The next ten days have tremendous potential to transform the early season skiing potential in the central Wasatch Mountains.
We've already been blessed with a good October. The Snowbird SNOTEL sits at 3.9" of snowpack water equivalent, which is 390% of median. The warmth of the past few days has caused some snow losses on south and west facing slopes, but has also probably limited depth-hoar formation, which may help us stave off a persistent weak layer (note that I was not in the field yesterday or today so this is not an observation and it does not mean that surface facets, near surface facets, or other weak layers could prove problematic when the snow begins tomorrow).
A best-case scenario now is for the snowpack to deepen, opening more terrain for touring and giving us some additional insurance against depth-hoar formation.
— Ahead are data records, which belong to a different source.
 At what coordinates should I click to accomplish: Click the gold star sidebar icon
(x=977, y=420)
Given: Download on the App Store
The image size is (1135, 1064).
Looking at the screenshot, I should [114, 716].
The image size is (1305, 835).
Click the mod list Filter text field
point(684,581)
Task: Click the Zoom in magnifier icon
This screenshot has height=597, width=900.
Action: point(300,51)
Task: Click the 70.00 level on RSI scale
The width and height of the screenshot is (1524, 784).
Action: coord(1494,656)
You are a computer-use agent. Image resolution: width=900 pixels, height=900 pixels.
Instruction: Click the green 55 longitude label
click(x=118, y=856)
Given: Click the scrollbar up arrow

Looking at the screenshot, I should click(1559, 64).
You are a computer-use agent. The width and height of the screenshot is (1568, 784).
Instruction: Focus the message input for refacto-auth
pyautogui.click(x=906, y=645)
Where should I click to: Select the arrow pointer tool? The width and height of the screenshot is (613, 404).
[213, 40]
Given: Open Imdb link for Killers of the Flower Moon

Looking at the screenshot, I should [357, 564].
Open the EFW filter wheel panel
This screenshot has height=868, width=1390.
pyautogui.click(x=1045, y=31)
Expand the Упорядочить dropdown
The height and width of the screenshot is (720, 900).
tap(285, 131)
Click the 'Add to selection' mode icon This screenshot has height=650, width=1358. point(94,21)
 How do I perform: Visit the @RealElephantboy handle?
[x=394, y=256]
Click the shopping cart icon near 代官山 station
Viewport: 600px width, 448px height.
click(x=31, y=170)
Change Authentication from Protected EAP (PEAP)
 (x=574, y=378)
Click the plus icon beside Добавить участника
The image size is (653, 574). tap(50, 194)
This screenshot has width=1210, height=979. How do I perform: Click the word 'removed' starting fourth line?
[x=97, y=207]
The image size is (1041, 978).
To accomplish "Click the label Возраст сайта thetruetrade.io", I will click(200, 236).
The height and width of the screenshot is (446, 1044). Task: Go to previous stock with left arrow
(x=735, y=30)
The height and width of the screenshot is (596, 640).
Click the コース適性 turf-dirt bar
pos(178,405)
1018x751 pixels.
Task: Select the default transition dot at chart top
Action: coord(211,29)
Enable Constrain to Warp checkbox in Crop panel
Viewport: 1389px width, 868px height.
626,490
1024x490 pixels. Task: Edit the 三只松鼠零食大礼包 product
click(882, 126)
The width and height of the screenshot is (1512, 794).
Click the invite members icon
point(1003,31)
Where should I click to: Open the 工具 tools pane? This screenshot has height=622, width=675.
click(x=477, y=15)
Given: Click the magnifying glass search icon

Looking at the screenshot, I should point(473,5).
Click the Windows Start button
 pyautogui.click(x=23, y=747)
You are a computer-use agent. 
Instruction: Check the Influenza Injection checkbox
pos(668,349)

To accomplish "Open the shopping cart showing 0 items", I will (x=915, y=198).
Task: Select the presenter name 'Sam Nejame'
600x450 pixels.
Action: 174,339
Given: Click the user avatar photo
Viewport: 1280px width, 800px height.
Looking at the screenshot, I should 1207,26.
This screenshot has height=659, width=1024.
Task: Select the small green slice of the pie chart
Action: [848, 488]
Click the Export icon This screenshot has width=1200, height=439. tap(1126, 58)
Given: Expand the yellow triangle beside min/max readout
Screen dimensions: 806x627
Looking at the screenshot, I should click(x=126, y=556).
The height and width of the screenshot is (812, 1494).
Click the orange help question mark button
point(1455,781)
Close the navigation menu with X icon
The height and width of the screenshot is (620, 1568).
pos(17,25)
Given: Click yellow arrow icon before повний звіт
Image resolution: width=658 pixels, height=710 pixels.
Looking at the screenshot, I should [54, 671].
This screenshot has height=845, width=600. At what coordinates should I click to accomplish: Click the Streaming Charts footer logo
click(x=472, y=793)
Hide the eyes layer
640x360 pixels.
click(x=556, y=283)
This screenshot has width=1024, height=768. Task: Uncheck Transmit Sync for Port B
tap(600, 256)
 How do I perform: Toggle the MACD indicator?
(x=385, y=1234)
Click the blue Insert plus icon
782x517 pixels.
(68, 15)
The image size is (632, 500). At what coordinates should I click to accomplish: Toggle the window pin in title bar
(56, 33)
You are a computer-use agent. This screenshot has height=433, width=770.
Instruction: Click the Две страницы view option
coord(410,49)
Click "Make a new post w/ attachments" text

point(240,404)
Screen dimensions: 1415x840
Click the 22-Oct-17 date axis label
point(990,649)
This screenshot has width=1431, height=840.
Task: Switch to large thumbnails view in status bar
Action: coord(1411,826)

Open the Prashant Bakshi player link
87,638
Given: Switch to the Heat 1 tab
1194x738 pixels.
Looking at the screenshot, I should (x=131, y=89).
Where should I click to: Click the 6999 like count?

Tomorrow is looking good. A cold front is expected to stall over northern Utah, giving the central Wasatch a prolonged period of snow. The situation at 1500 UTC 2 November (9 AM Wednesday) shows the 700-mb temperature contrast associated with the cold front parked right over the Central Wasatch. Additionally, the flow in this area is confluent, with 700-mb (about 10,000 ft) inflow between south-southwesterly flow over southeast Utah and west-southwesterly flow over northwest Utah aligned right along the front and temperature contours (see lower left).Such a pattern is what meteorologists call frontogenetical, as it acts to strengthen the front. Additionally, the vertical circulations associated with such a frontogenetical pattern are often favorable for precipitation, and the GFS both stalls the front and strengthens the associated precipitation during the day tomorrow.